● PROBLEM
Identify each line in the data below that contains the word "dropdown" and copy those lines. Case matters.

[DATA SUPPLIED start]

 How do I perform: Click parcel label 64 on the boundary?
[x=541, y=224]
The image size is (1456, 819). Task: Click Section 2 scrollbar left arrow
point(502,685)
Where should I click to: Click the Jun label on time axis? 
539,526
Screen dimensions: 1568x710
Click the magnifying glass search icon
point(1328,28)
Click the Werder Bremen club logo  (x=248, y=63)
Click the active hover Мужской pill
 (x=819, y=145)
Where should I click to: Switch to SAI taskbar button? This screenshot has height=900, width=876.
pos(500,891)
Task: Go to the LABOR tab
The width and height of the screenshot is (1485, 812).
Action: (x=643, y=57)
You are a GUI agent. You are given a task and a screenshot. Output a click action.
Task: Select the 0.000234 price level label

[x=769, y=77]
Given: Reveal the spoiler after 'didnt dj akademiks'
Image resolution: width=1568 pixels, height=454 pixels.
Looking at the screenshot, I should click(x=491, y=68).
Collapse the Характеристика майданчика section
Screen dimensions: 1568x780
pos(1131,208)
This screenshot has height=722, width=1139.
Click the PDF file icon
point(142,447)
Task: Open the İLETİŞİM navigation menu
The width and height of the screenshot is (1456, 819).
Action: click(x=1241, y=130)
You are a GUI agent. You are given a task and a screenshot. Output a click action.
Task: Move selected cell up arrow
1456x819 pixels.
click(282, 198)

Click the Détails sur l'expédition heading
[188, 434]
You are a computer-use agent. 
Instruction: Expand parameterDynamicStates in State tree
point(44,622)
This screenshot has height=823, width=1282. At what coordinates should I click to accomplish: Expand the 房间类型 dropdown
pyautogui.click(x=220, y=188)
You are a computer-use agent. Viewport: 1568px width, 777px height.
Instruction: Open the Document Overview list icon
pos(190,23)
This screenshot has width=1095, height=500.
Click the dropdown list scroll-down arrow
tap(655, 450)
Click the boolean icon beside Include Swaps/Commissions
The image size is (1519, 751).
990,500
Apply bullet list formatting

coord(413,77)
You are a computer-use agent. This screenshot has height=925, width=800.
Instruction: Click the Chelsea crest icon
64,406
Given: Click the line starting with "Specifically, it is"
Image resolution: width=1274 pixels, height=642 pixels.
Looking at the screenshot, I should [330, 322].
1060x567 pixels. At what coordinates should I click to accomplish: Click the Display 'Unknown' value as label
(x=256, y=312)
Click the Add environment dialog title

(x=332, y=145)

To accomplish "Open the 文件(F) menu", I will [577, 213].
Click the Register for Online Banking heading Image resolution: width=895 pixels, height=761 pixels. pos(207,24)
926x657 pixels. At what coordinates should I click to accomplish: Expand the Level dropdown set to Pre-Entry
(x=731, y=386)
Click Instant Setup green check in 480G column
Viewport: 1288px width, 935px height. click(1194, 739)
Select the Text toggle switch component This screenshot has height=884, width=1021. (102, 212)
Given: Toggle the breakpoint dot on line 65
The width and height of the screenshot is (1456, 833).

[DATA SUPPLIED end]

● IN RESPONSE
This screenshot has height=823, width=1282. At what coordinates should I click to accomplish: Expand the 房间类型 dropdown
Click the dropdown list scroll-down arrow
926x657 pixels. At what coordinates should I click to accomplish: Expand the Level dropdown set to Pre-Entry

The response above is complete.